*** RECORDS FOR THE TASK ***
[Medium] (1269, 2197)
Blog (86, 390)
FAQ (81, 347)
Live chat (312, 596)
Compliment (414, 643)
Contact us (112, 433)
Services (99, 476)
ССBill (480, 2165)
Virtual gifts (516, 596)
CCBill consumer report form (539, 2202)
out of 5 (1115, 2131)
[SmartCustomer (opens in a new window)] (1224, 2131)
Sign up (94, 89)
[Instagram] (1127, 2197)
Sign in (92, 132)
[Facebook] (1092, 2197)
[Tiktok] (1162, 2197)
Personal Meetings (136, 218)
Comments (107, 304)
*** End of RECORDS FOR THE TASK ***
▶ [EXERCISE DIRECTIONS]
Reproduce the data exactly, altering nothing.

▶ [OUTPUT FOR THIS EXERCISE]
[Medium] (1269, 2197)
Blog (86, 390)
FAQ (81, 347)
Live chat (312, 596)
Compliment (414, 643)
Contact us (112, 433)
Services (99, 476)
ССBill (480, 2165)
Virtual gifts (516, 596)
CCBill consumer report form (539, 2202)
out of 5 (1115, 2131)
[SmartCustomer (opens in a new window)] (1224, 2131)
Sign up (94, 89)
[Instagram] (1127, 2197)
Sign in (92, 132)
[Facebook] (1092, 2197)
[Tiktok] (1162, 2197)
Personal Meetings (136, 218)
Comments (107, 304)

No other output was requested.